──────── MATERIAL FOR THIS TASK

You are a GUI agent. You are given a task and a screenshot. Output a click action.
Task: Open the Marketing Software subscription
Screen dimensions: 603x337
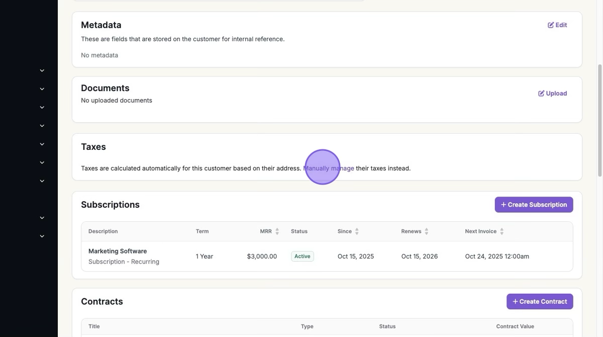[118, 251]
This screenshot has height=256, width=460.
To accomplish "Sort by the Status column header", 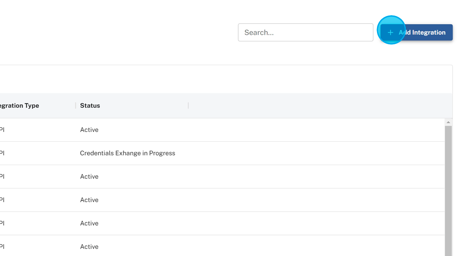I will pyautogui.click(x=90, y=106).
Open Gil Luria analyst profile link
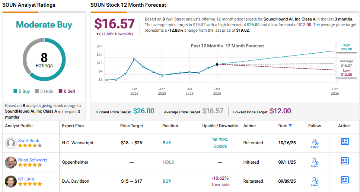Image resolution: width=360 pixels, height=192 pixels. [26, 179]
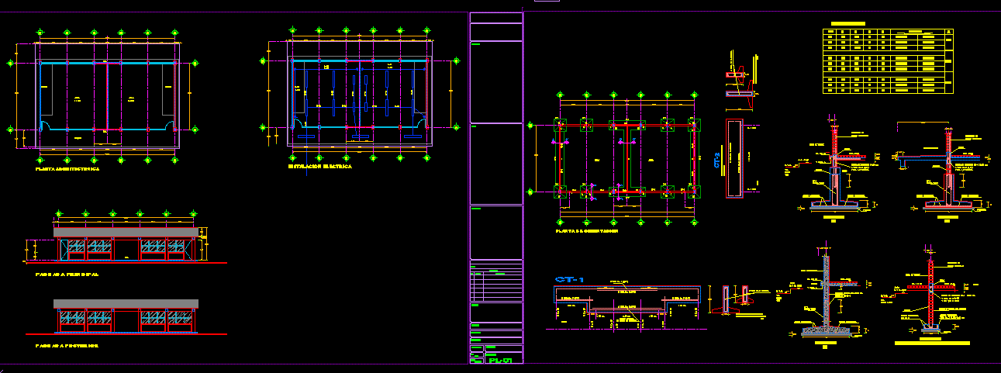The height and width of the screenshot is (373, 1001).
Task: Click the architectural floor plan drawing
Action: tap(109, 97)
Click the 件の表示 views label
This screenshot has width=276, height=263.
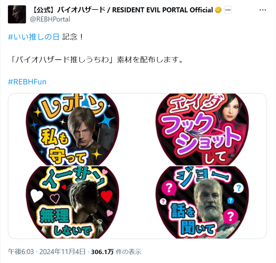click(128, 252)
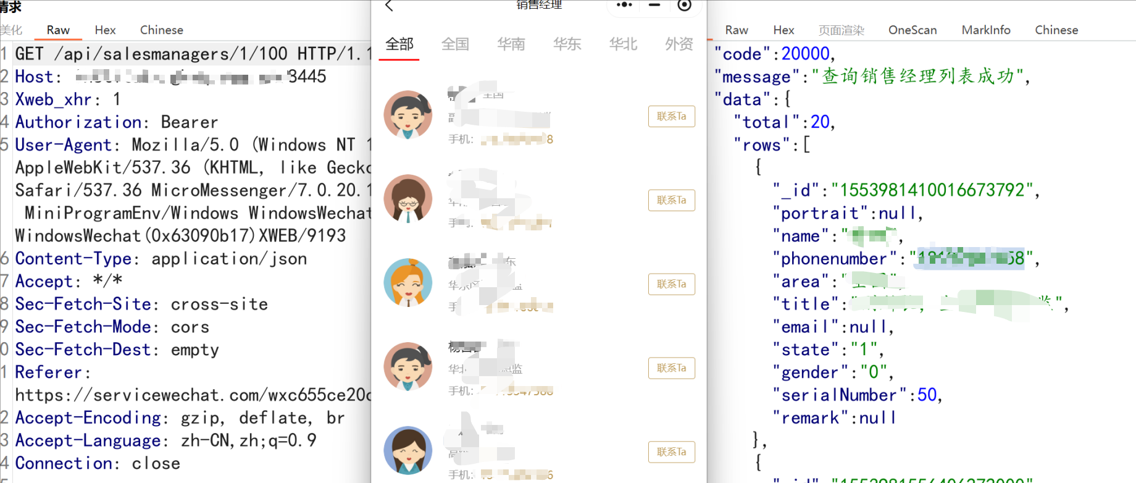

────────────────

EXERCISE GOAL — Exact copy required, pictures excluded: the lines from the one holding "Open Gil Luria analyst profile link" through the last line of the data, both ends included.

RESPONSE AREA —
Open Gil Luria analyst profile link
Image resolution: width=360 pixels, height=192 pixels. [26, 179]
The height and width of the screenshot is (373, 1001).
Task: Click the architectural floor plan drawing
Action: tap(109, 97)
Click the 件の表示 views label
This screenshot has width=276, height=263.
click(128, 252)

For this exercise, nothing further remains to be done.